:: Selected extract ::

Tim Ogilvie is the CEO of Staked, which runs staking infrastructure for institutional investors, exchanges, custodians, and wallets. In this excerpted essay, he argues once Ethereum 2.0 rolls out, ETH holders will be incentivized to stake their bags, rather than hold or trade it, because the rewards are higher.

High stakes

Tokenized staked ETH is going to replace ETH itself. 

Ethereum is finally set to shift from a proof-of-work infrastructure to proof-of-stake. The end result of this upgrade will effectively take ETH out of circulation, replaced by a tokenized version of itself. 

In almost every instance that you can imagine people wanting to hold ETH, it will be preferable to hold a staked version rather than the original real asset. This tokenized version of ETH will perform all the same functions of ETH, but it will also be more valuable, because it will earn staking rewards and can simultaneously do other things. 

Rather than remain on its own, separate island, staked ETH will inevitably be tokenized and form the bridge that will bring Ethereum 2.0 across to its killer app. 

Compelling returns
Ethereum 2.0 is a big deal. A blockchain with the size and value of Ethereum has never transitioned users and assets to a completely new network while the previous version continues running. The notion, therefore, of replacing ETH may sound foreboding. 

But, in fact, it is positive in three key ways: Now users will be able to secure the Ethereum network by staking, earn yield for doing so, and have the ability to use that ETH as yield-generating collateral elsewhere.

:::
:: Data block ::

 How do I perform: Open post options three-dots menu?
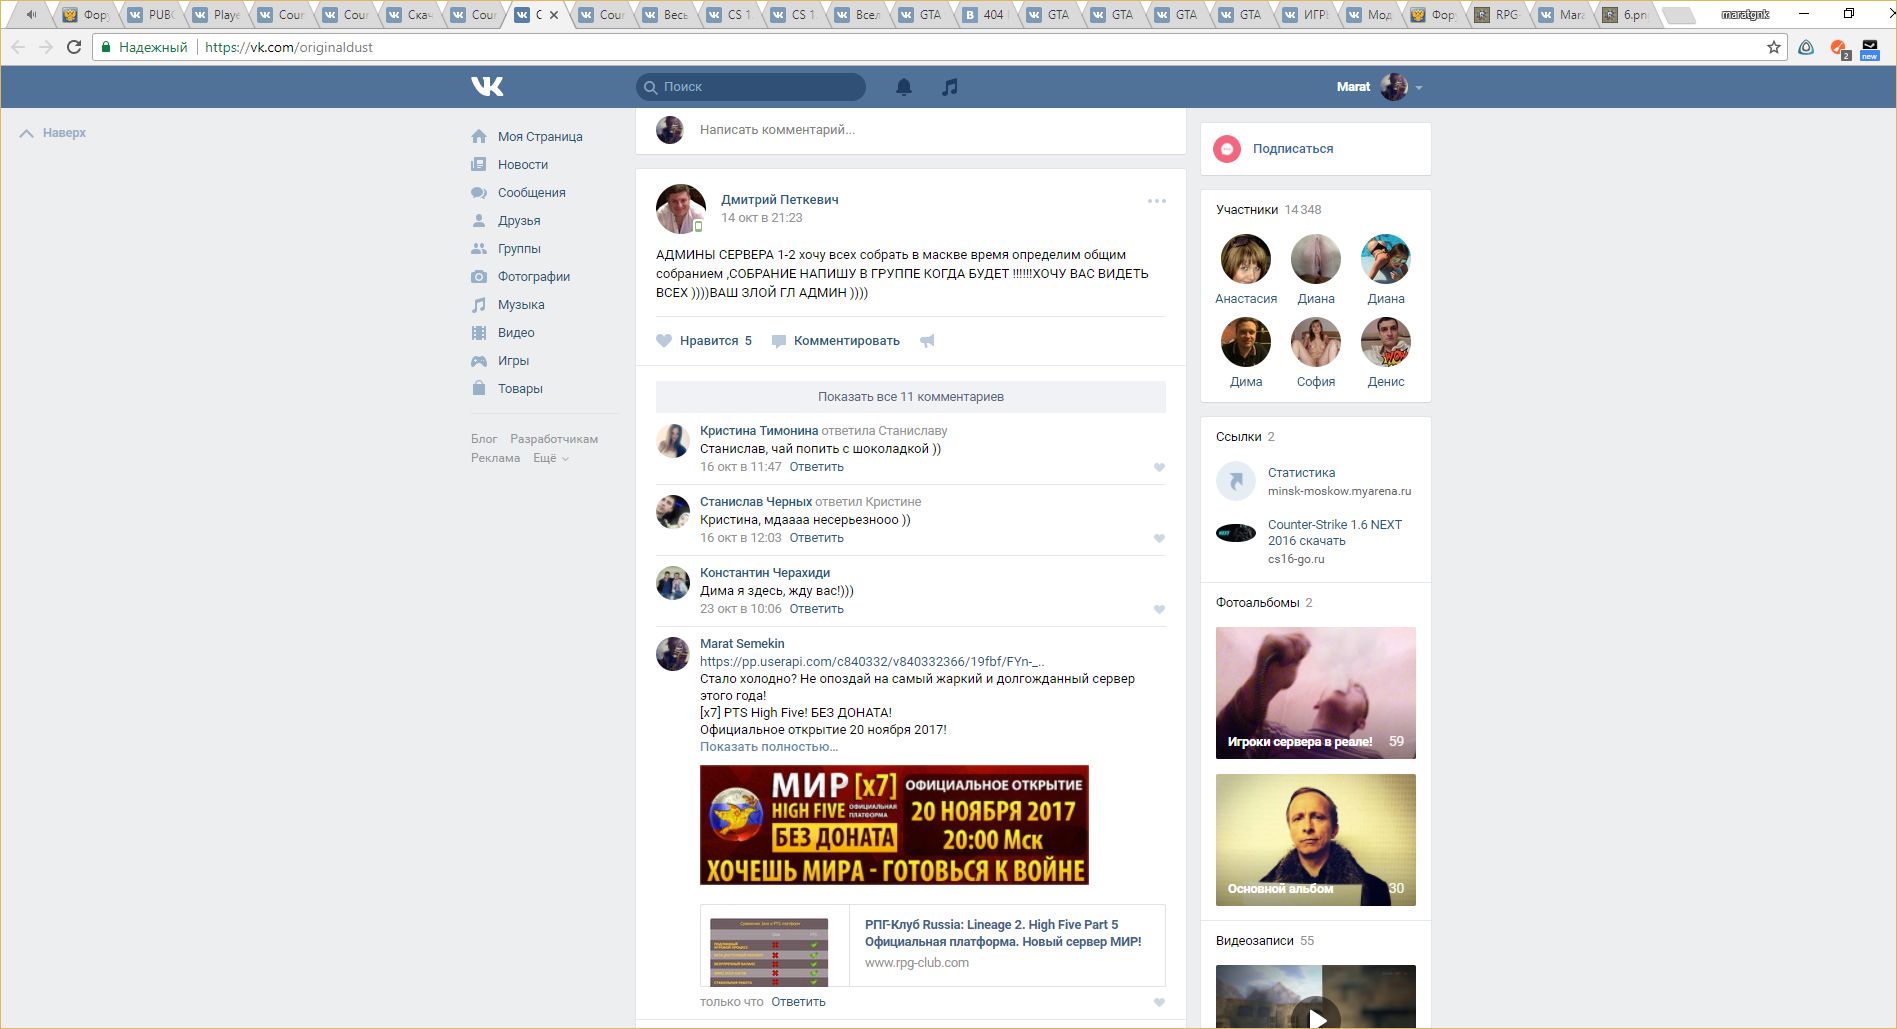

:::

Continue the essay on staked ETH under Ethereum 2.0, starting right after its last sentence.

:: Response below ::
Ethereum advocates may chafe at the idea due to a preference for users only to stake. But the outcome is the proverbial win-win. The security ramifications are significant for Ethereum because staked ETH creates additional incentives to stake ETH and simultaneously participate in DeFi activity. That’s a good thing. In the end, securing a network is what proof-of-stake is all about.

There has been a proliferation of PoS networks, such as Polkadot, Cosmos, and Tezos, among others, but none come close to the significance of Ethereum. It is no wonder there is increasing attention on the approaching day Ethereum 2.0 goes live. Although there have been delays and progress hasn’t always gone smoothly, the testing has now been robust and the results raise the confidence that the new network will be ready within only a few weeks. 

At Staked, we run 25 other proof-of-stake networks. But the size and complexity of running Ethereum 2.0 staking infrastructure is like none other. That said, every indication is Ethereum 2.0, phase 0, is now ready for prime time, starting with the deposit contract. Once testing for Ethereum 2.0 is complete, a validator deposit contract will be created on ethereum.

This deposit contract is where all users interested in being a validator for phase 0 can lock in their ETH.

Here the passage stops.